A citopenia é uma alteração frequentemente observada em hemogramas na faixa etária pediátrica. A Síndrome Mielodisplásica (SMD) é uma doença hematológica clonal rara da infância que se caracteriza por citopenia persistente em hemograma, dispoiese medular e um alto risco de evolução para leucemia mieloide aguda; doenças como infecções virais, deficiências vitamínicas, doenças autoimunes e erros inatos de imunidade figuram entre algumas das condições de apresentação clínica e laboratorial que se assemelham à SMD e demandam diagnóstico diferencial. O Grupo Cooperativo Brasileiro de Síndrome Mielodisplásica em Pediatria (GCB-SMD-PED) recebe crianças com citopenia para investigação diagnóstica de SMD e diagnósticos diferenciais que mimetizam seu quadro clinico e laboratorial inicial (não SMD).

Caracterizar clínica e laboratorialmente pacientes pediátricos com citopenia e diagnóstico de não SMD.

Foi realizado um estudo transversal descritivo, com coleta de dados retrospectiva, incluindo pacientes de 0 a 18 anos completos, encaminhados ao GCB-SMD-PED entre 2013 e 2023 com diagnóstico de não SMD. Em um primeiro momento foi realizada descrição de dados sociodemográficos, hemograma e análise morfológica.
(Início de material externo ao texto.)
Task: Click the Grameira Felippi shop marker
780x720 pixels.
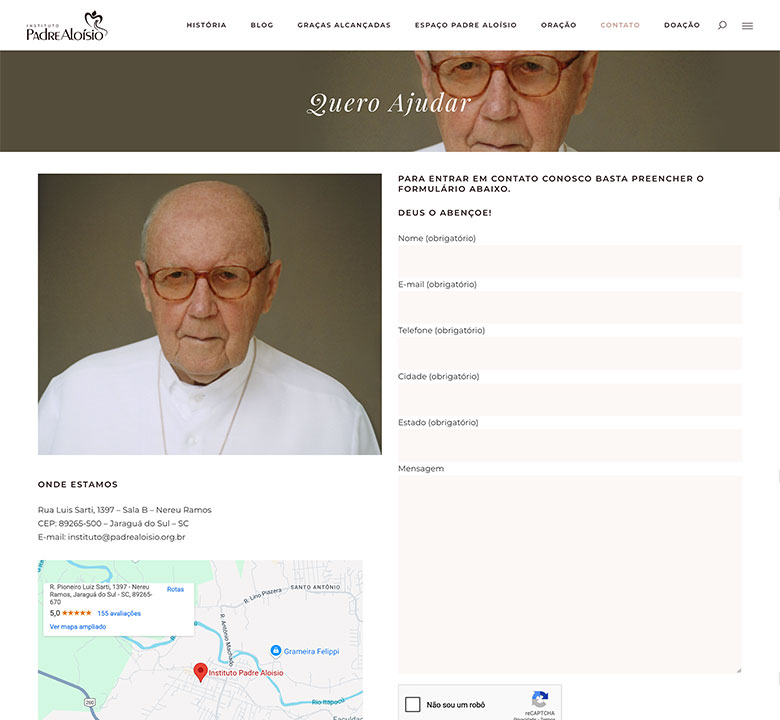Action: click(x=276, y=651)
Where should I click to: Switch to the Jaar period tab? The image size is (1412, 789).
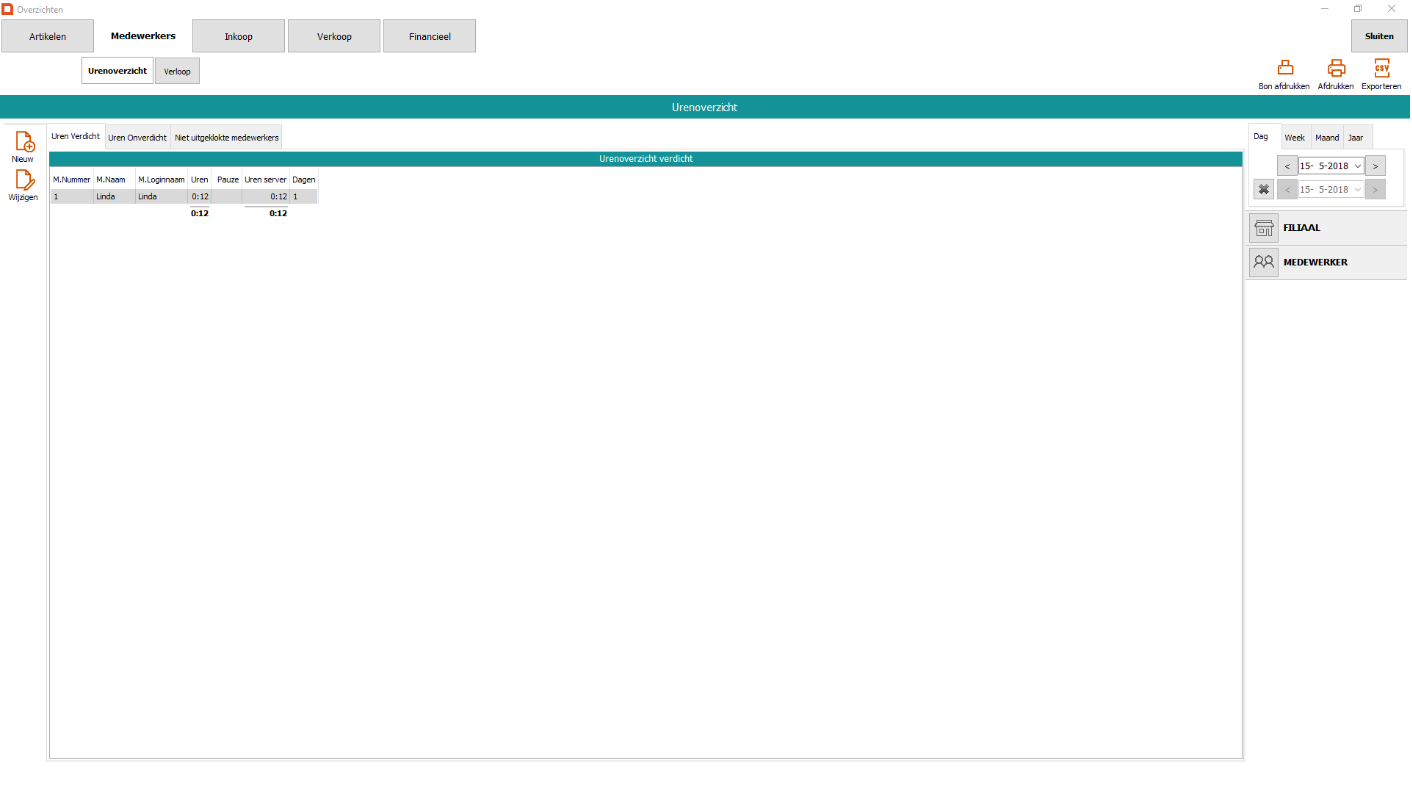click(x=1355, y=138)
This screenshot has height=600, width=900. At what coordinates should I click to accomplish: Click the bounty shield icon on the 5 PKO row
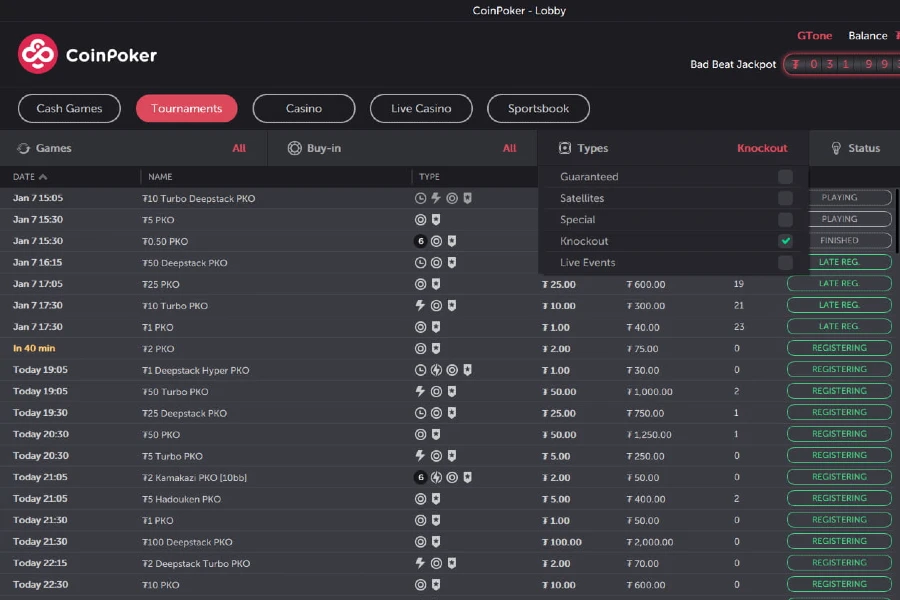click(434, 219)
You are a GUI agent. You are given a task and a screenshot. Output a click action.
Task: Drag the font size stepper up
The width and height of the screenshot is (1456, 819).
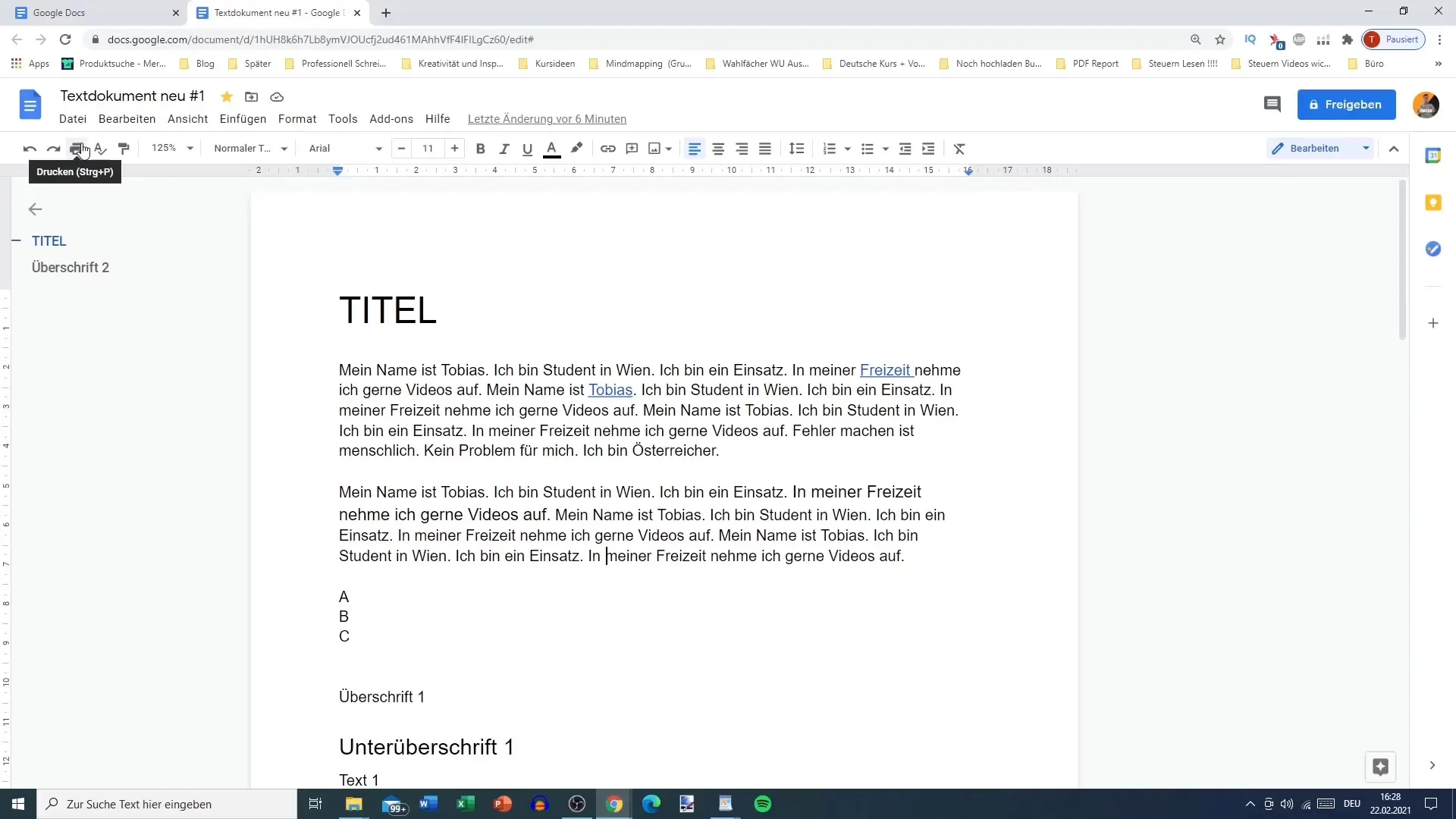[x=456, y=148]
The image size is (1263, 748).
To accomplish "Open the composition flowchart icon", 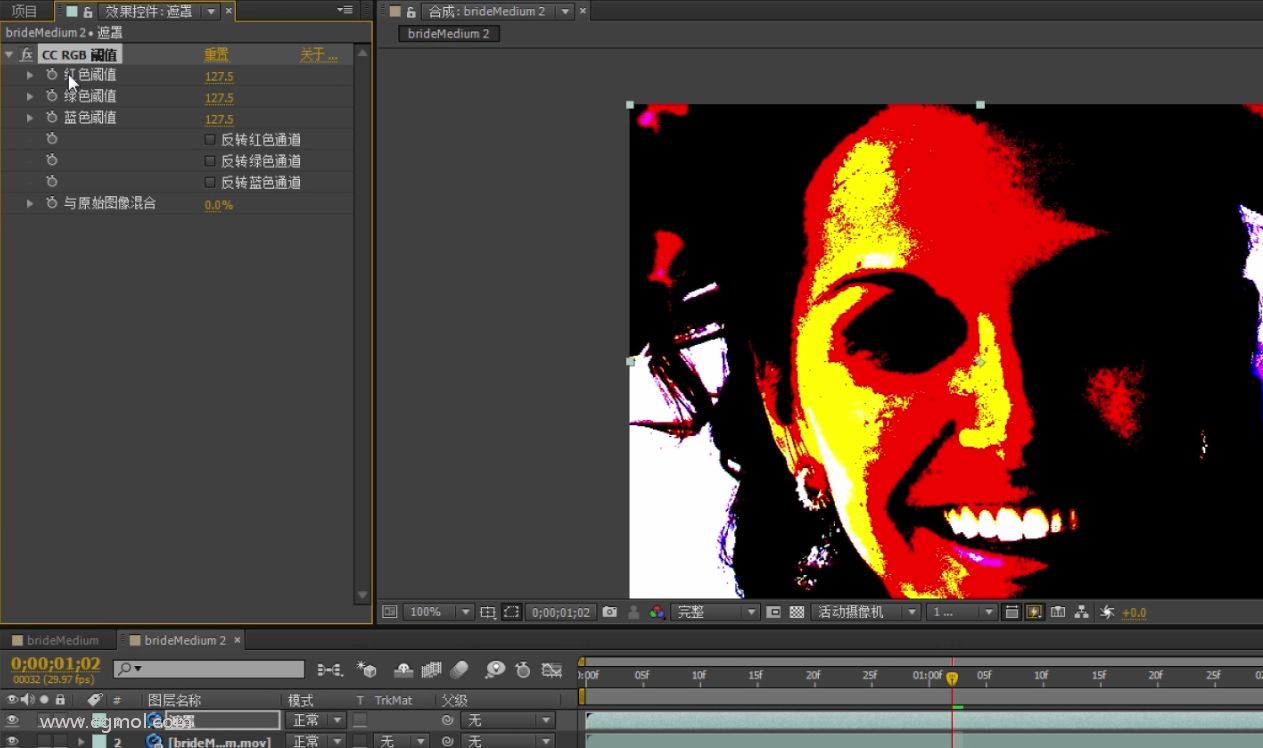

172 pacientes foram incluídos com mediana de idade de 4,9 anos (1‒18 anos); 51,5% de gênero masculino e maioria de etnia branca (68,3%). Foram avaliados pacientes das cinco regiões brasileiras, e cerca da metade (46%) procedentes da região sudeste, seguido da região nordeste (19%). Dos achados ao exame físico, hepatomegalia, esplenomegalia e sangramento cutâneo foram raramente reportados (17%); palidez foi o achado mais frequente, sendo descrito em 38%. Neutropenia foi a citopenia mais frequente em hemograma (61,4%), com mediana de 1188 mm3 (0‒13.365 mm3), seguido de plaquetopenia em 43,2%. Da avaliação morfológica em aspirado de medula óssea, dispoiese leve do setor eritróide, granulocítico ou megacariocítico foi observada em 80% dos pacientes analisados; disgranulopoiese moderada foi descrita em 29%, incluindo alterações como alteração de segmentação, disgranulação e megaloblastose. A biópsia de medula óssea foi hipocelular para idade em 61,4%, e distúrbio arquitetural eritróide foi descrito em 80,5% das amostras como ninhos eritróides grandes e confluentes; dismegacariopoiese com atipias nucleares ou megacariócitos peritrabeculares também foi achado frequente, relatado em 88% das amostras, maioria classificada como leve. Dos diagnósticos finais dos pacientes investigados, medula óssea reacional foi o mais frequente (52 pacientes), seguido de citopenia imune mediada (44) e falência medular congênita (23); outros diagnósticos menos frequentes foram de aplasia de medula óssea, anemia carencial, mielite tóxica, secundária a medicamentos, infecção e hiperesplenismo.

Os achados de citopenia e dispoiese medular, embora critérios diagnósticos de SMD, podem ser encontrados em uma variedade de patologias, de origem hematológica e não hematológica, o que torna essa condição um desafio diagnóstico. A realização de um fluxograma diagnóstico e envolvimento multiprofissional são essenciais na avaliação e conduta adequada desses pacientes. A correlação dos achados laboratoriais com os diagnósticos finais será necessária para identificar particularidades que facilitem diagnóstico dessas patologias distintas, porém com características laboratoriais semelhantes.